McAuliffe Planning to Return to In-Person Learning


Hannah Kutnick, Writer

The principal of McAuliffe International School, Mr. Dennis, announced that students will have the option to return to school for in-person learning during a back-to-school night video presentation on September 17, 2020. This will be the first time that large numbers of students will be allowed to enter the building since schools shut down in March due to the Coronavirus pandemic. The first day back will be October 21, with new safety measures put in place to prevent outbreaks of COVID-19. 

Students will only be allowed in the building with masks on. Different grade levels will have different arrival and dismissal times in order to help maintain social distancing. Students will stay in groups of about thirty-five all day, every day. They will have one live class a day and one asynchronous class each day. A fall break for students has been added to allow teachers to learn about this new system. Families can decide whether or not to go in-person on a day to day basis. 

Whether or not the plan put in place will be effective is up for debate. One parent recognized that “There is the social emotional benefit of getting to be with peers.” Another parent suggests that “the benefits don’t seem to outweigh the risks.” An eighth grader at McAuliffe said “I think it is ok, but I want to get a chance to socialize with more of my classmates. I really like that we can choose to do online or in-person on a daily basis. Summer, another student, said “I think that in-person learning is good because your teacher can see how you learn and help you. Also, your teacher can give you immediate help if you don’t understand something.”
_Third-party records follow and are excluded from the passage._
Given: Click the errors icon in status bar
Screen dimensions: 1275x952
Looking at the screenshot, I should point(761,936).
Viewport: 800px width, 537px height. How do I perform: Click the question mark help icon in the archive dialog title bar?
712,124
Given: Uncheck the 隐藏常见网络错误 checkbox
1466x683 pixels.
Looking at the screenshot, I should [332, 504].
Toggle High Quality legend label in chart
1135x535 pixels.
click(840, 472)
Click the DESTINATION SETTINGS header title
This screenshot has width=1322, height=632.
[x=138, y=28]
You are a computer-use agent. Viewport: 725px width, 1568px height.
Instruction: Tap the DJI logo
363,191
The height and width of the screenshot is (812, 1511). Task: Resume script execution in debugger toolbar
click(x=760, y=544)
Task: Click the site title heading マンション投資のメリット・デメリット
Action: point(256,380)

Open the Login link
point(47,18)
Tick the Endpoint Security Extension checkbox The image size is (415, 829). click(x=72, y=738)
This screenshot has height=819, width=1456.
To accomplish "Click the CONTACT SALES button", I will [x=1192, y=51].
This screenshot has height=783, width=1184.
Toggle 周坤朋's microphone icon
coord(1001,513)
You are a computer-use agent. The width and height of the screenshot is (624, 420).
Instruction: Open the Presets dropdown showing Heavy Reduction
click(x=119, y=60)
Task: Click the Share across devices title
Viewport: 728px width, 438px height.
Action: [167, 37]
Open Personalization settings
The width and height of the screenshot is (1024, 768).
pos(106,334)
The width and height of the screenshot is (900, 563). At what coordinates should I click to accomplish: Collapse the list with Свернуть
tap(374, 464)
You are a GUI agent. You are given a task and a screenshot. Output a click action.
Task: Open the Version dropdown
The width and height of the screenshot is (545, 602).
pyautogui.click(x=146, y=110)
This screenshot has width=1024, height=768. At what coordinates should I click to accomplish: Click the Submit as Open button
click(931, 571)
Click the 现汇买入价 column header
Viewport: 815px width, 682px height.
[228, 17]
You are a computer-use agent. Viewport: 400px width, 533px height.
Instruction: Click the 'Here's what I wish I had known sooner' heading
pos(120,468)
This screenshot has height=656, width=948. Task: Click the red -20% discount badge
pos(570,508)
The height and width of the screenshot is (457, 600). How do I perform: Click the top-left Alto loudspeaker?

While Denver Public Schools released their plan for reopening schools about a month and a half into the school year, other districts and schools in the area started their year with in-person learning. Cherry Creek School District, one of the larger public school districts in the Denver metro area, had students in their buildings for in-person learning since August. Elementary school students are going full time, while middle and high school students have been on a hybrid model, where they go in-person for two days and do asynchronous learning for the other three. However, a relatively recent outbreak of COVID-19 caused more than 1,700 high school students attending Cherry Creek High School to do class remotely. The district said that the positive cases “have been tied directly to students attending off-campus parties.” 

Denver Jewish Day School, a private school, has students in Kindergarten through twelfth grade doing in-person learning five days a week because of their small size.  They wear masks while inside the building and sit socially distanced. Their school days resemble days from before the pandemic as students are able to move between classes. However, this model would not work for McAuliffe as the grade sizes are much, much bigger. 

There is still much uncertainty about what in-person learning at McAuliffe will look like the second part of this year. It is unclear whether or not the social-emotional benefits of in-person learning will outweigh the possible health risks, or what the best plan for in-person learning will be this year.